## Dataset
━━━━━━━━
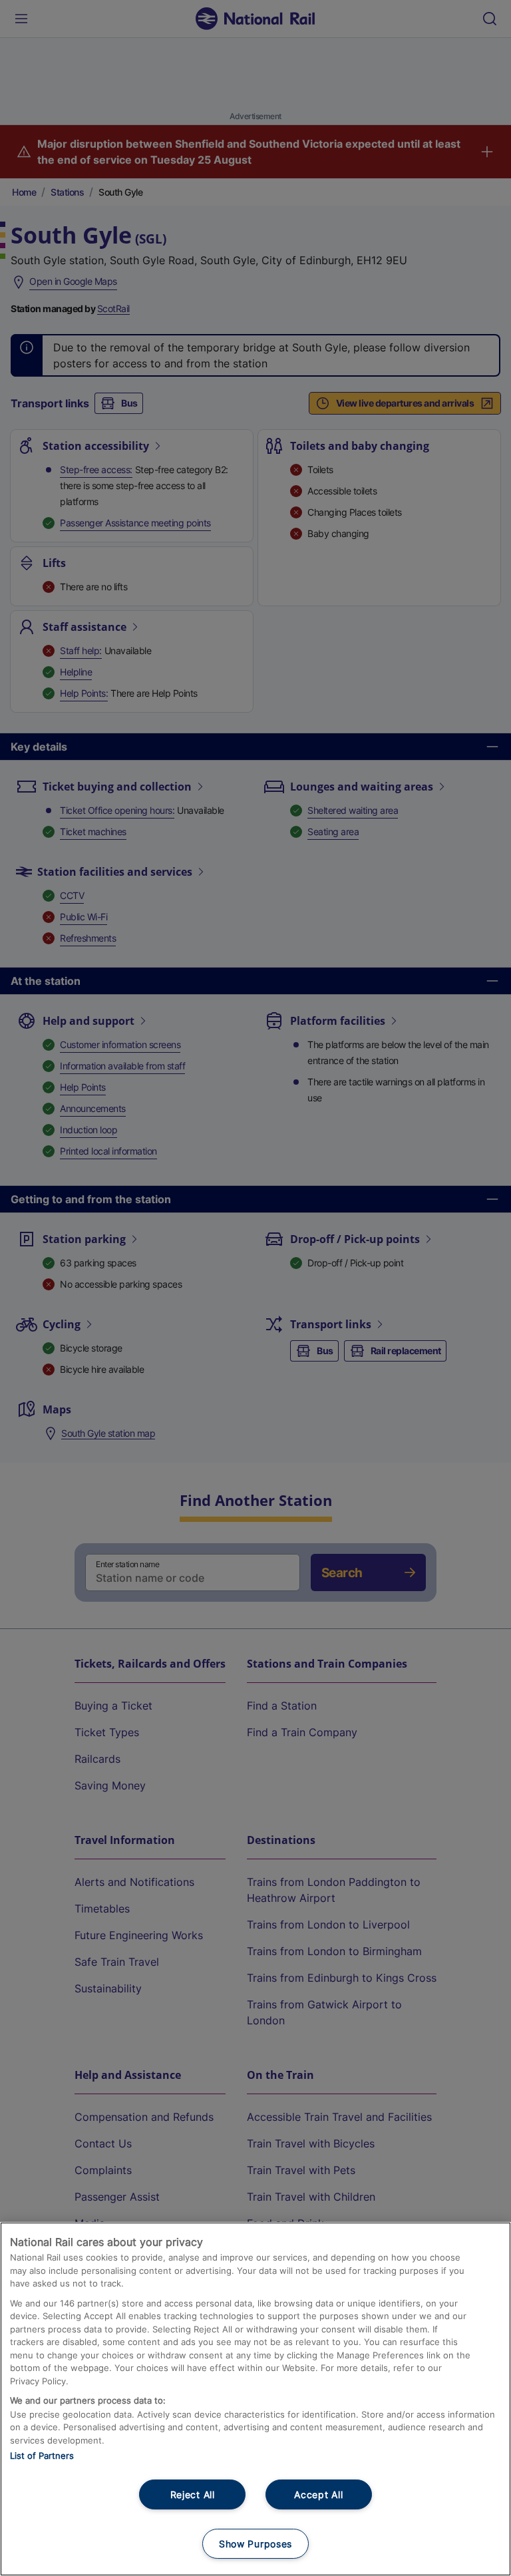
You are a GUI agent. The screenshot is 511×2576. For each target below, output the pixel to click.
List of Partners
━━━━━━━━
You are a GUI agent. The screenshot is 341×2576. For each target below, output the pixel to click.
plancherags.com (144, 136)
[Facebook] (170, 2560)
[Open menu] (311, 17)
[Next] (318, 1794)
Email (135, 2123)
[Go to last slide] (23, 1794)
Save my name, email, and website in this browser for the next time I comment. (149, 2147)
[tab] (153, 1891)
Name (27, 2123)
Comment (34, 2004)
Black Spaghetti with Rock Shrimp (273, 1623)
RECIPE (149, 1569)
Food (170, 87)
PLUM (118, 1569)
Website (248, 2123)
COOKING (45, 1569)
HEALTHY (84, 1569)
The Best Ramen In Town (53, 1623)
━━━━━━━━
## Work item
Everything from the line with "Food (170, 87)" through the line with "The Best Ramen In Town (53, 1623)" in the listing above must be retyped exactly, with nothing added.

## Result below
Food (170, 87)
PLUM (118, 1569)
Website (248, 2123)
COOKING (45, 1569)
HEALTHY (84, 1569)
The Best Ramen In Town (53, 1623)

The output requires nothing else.